The Big Bang, by all scientific accounts, should have exploded forth equal parts matter and antimatter when it poofed the universe into existence. Unfortunately antimatter is incredibly hard to find. So where did it all go? Scientists searching for the missing material (anti-material?) have so far come up with few answers.
But the research team’s experiment yields some hope that trend will change. The scientists conducted a new take on a two hundred year old experiment designed to prove that particles – electrons, neutrons, and protons – are also waves. In their version, they demonstrated that antiparticles, positrons in specific, share the same properties as their opposites. This evidence is further confirmation that antimatter – once thought to be nothing – is actually something.
The team’s experiment involved sending positrons through a double-slit mechanism using a beam, in order to see if the particles demonstrated characteristics of waves when they cross from observed to unobserved. And they did. Basically the antimatter interfered with itself and became all wavy, like matter does.
This might sound a bit boring, but it lends further credence to the theory that antimatter is affected by gravity in the same way as matter. Understanding how antimatter works relative to our knowledge of gravity is crucial to our ability to “see” far away stars and other heavenly bodies using math.
Furthermore, figuring out how antimatter works, and where to find it, could also lead to other, more fantastic breakthroughs. This is mainly because when you get matter and antimatter together they explode and create energy, which is good for space travel. If we ever figure out where to find naturally occurring antimatter or a cost-efficient way of inducing it, engineers believe antimatter-based fission could provide the most effective form of interstellar propulsion conceivable by modern technologies.

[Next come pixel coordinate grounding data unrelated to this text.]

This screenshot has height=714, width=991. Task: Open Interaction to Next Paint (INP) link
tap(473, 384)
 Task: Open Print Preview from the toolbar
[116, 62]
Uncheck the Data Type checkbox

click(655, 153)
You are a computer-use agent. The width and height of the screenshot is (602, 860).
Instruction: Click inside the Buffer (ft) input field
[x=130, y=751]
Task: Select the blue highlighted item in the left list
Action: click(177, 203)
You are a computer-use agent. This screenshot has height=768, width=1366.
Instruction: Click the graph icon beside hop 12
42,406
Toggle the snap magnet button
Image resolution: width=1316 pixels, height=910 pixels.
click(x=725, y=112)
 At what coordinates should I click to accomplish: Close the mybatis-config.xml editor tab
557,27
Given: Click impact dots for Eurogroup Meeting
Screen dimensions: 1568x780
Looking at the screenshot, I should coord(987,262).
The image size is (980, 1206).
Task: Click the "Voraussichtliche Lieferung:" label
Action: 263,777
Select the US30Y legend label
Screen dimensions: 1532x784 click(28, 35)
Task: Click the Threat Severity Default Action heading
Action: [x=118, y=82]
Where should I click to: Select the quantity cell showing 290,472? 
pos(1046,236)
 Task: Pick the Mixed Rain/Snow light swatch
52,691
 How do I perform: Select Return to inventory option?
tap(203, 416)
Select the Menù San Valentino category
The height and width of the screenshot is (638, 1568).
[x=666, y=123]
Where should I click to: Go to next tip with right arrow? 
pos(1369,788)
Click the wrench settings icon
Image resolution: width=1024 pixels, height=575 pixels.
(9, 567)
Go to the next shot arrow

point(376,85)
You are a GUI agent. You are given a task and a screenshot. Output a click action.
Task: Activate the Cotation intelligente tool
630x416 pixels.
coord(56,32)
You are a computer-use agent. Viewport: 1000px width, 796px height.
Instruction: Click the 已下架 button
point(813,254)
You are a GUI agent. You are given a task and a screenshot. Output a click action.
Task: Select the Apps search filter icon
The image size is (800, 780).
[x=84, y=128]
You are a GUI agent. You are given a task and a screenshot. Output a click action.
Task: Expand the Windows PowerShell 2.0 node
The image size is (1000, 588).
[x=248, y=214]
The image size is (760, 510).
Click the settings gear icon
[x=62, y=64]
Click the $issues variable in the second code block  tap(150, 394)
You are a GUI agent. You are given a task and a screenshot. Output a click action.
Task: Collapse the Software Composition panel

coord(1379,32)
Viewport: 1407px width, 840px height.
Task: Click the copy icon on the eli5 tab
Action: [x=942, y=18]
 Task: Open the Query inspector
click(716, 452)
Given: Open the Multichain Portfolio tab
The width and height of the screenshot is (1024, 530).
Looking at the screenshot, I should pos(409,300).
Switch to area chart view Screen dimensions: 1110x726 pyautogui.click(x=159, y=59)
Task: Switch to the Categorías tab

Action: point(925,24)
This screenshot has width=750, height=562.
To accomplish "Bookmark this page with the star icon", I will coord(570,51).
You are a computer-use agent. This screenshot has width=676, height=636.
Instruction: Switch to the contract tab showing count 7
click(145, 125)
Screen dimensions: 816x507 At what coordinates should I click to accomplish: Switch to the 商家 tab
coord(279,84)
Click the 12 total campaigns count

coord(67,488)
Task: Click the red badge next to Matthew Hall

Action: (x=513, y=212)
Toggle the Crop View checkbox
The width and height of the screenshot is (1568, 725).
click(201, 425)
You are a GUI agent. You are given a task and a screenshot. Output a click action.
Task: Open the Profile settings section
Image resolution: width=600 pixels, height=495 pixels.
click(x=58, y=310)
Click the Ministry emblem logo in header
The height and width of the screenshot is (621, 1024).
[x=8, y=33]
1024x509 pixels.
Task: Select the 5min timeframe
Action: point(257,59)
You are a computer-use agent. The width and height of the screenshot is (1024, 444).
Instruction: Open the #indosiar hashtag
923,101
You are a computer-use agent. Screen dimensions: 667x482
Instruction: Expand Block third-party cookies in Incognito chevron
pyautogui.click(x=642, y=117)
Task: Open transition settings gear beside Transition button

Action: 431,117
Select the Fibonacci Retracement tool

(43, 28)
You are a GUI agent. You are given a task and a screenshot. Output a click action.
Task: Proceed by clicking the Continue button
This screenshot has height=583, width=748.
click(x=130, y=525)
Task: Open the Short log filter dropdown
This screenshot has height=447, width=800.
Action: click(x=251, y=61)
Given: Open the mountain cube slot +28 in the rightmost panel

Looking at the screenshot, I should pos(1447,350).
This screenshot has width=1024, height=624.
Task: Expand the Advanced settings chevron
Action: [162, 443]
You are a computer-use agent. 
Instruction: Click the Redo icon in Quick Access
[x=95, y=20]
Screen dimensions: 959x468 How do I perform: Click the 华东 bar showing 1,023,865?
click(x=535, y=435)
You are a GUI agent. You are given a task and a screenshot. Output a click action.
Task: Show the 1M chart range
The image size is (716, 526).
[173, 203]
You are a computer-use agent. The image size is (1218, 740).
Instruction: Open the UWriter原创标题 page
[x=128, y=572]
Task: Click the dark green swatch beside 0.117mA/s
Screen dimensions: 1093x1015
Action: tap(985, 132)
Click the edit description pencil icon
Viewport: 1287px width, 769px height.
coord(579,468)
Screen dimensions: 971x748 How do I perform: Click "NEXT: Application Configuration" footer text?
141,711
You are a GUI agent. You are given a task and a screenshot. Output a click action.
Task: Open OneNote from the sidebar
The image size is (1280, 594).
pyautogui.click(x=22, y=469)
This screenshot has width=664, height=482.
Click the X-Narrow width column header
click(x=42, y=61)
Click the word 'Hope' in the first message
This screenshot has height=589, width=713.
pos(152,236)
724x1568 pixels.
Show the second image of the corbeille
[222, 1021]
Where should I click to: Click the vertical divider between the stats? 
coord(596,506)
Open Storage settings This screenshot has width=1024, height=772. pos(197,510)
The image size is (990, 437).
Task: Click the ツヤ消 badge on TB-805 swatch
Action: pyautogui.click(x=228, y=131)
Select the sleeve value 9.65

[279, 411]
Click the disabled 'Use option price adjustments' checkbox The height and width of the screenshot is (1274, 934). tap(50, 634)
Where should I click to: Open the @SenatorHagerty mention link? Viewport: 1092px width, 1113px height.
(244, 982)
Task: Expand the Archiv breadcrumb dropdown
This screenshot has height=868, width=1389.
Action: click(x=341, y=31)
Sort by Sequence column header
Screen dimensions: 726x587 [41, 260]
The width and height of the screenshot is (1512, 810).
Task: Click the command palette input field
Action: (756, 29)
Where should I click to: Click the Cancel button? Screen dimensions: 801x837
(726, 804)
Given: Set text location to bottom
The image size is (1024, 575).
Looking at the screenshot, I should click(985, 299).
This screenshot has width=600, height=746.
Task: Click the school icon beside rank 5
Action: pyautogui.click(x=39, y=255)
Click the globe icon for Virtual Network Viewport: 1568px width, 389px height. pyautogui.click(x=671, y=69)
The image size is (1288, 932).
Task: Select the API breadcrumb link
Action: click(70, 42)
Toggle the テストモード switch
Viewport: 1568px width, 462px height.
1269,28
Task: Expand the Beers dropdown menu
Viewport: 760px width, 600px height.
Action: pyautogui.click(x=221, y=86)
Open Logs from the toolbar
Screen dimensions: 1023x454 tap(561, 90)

So, what’s antimatter? (Nothing, what’s antimatter you?) As the name suggests, antimatter is the opposite of matter. Electrons, protons, and neutrons are what atoms, and thus matter, are built of and they each have a charge. Their opposite counterparts – positrons for electrons, antiprotons for protons, and antineutrons for neutrons — have the opposite charge
Scientists have limited knowledge of antimatter because it’s incredibly hard to find. And ridiculously expensive to make too. According to NASA, a gram of antihydrogen will run you about $62.5 trillion. This means physicists are still trying to figure out the rules when it comes to antimatter.
The experiment’s results answer some of our biggest questions about antimatter, but many more remain. The universe’s greatest mystery — and a key component to the realization of a scientific ‘theory of everything’ — may very well be figuring out where all the antimatter went.
Our guess? It’s in a bizzarro-world alternate universe where matter is scarce and “Firefly” never got canceled.